◆ PROBLEM REQUIREMENTS: Print the records below exactly, leaving out nothing.

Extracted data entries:
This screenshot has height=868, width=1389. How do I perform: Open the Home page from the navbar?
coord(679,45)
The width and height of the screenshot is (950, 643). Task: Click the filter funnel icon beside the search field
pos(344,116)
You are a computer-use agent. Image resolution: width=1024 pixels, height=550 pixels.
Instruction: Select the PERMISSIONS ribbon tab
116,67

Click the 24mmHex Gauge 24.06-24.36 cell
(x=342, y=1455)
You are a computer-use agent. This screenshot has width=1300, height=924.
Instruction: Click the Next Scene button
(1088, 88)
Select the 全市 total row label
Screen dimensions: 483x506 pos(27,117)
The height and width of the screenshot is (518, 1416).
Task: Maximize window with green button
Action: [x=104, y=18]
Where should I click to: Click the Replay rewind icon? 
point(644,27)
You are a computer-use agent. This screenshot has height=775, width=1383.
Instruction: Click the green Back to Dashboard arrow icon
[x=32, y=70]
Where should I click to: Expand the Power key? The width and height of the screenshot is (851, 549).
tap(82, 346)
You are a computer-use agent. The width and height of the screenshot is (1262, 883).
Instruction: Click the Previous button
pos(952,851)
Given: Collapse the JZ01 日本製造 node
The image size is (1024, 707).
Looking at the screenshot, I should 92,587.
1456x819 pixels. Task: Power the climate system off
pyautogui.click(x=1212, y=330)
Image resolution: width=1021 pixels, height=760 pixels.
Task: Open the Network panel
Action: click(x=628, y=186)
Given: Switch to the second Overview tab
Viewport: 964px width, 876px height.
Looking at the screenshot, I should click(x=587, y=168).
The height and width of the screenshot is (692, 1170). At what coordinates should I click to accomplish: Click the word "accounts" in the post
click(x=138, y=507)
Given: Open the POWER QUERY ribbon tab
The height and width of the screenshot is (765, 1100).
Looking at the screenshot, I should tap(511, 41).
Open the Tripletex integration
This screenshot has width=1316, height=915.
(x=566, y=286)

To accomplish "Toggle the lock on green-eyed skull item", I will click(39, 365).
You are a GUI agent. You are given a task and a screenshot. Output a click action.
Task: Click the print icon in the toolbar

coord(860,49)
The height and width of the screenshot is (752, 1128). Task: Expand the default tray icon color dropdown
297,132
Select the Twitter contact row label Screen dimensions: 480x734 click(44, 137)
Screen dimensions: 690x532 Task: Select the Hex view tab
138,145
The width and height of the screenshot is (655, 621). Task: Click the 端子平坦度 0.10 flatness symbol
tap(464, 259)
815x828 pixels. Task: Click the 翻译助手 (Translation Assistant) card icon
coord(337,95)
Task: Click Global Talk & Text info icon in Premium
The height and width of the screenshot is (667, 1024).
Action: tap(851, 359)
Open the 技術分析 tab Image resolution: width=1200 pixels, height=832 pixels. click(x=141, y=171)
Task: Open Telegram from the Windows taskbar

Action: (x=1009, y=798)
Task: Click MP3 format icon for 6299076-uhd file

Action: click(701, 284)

◆ SOLUTION:
This screenshot has height=868, width=1389. How do I perform: Open the Home page from the navbar?
coord(679,45)
The width and height of the screenshot is (950, 643). Task: Click the filter funnel icon beside the search field
pos(344,116)
You are a computer-use agent. Image resolution: width=1024 pixels, height=550 pixels.
Instruction: Select the PERMISSIONS ribbon tab
116,67

Click the 24mmHex Gauge 24.06-24.36 cell
(x=342, y=1455)
You are a computer-use agent. This screenshot has width=1300, height=924.
Instruction: Click the Next Scene button
(1088, 88)
Select the 全市 total row label
Screen dimensions: 483x506 pos(27,117)
The height and width of the screenshot is (518, 1416).
Task: Maximize window with green button
Action: [x=104, y=18]
Where should I click to: Click the Replay rewind icon? 
point(644,27)
You are a computer-use agent. This screenshot has height=775, width=1383.
Instruction: Click the green Back to Dashboard arrow icon
[x=32, y=70]
Where should I click to: Expand the Power key? The width and height of the screenshot is (851, 549).
tap(82, 346)
You are a computer-use agent. The width and height of the screenshot is (1262, 883).
Instruction: Click the Previous button
pos(952,851)
Given: Collapse the JZ01 日本製造 node
The image size is (1024, 707).
Looking at the screenshot, I should 92,587.
1456x819 pixels. Task: Power the climate system off
pyautogui.click(x=1212, y=330)
Image resolution: width=1021 pixels, height=760 pixels.
Task: Open the Network panel
Action: click(x=628, y=186)
Given: Switch to the second Overview tab
Viewport: 964px width, 876px height.
Looking at the screenshot, I should click(x=587, y=168).
The height and width of the screenshot is (692, 1170). At what coordinates should I click to accomplish: Click the word "accounts" in the post
click(x=138, y=507)
Given: Open the POWER QUERY ribbon tab
The height and width of the screenshot is (765, 1100).
Looking at the screenshot, I should tap(511, 41).
Open the Tripletex integration
This screenshot has width=1316, height=915.
(x=566, y=286)

To accomplish "Toggle the lock on green-eyed skull item", I will click(39, 365).
You are a GUI agent. You are given a task and a screenshot. Output a click action.
Task: Click the print icon in the toolbar

coord(860,49)
The height and width of the screenshot is (752, 1128). Task: Expand the default tray icon color dropdown
297,132
Select the Twitter contact row label Screen dimensions: 480x734 click(44, 137)
Screen dimensions: 690x532 Task: Select the Hex view tab
138,145
The width and height of the screenshot is (655, 621). Task: Click the 端子平坦度 0.10 flatness symbol
tap(464, 259)
815x828 pixels. Task: Click the 翻译助手 (Translation Assistant) card icon
coord(337,95)
Task: Click Global Talk & Text info icon in Premium
The height and width of the screenshot is (667, 1024).
Action: tap(851, 359)
Open the 技術分析 tab Image resolution: width=1200 pixels, height=832 pixels. click(x=141, y=171)
Task: Open Telegram from the Windows taskbar

Action: (x=1009, y=798)
Task: Click MP3 format icon for 6299076-uhd file

Action: click(701, 284)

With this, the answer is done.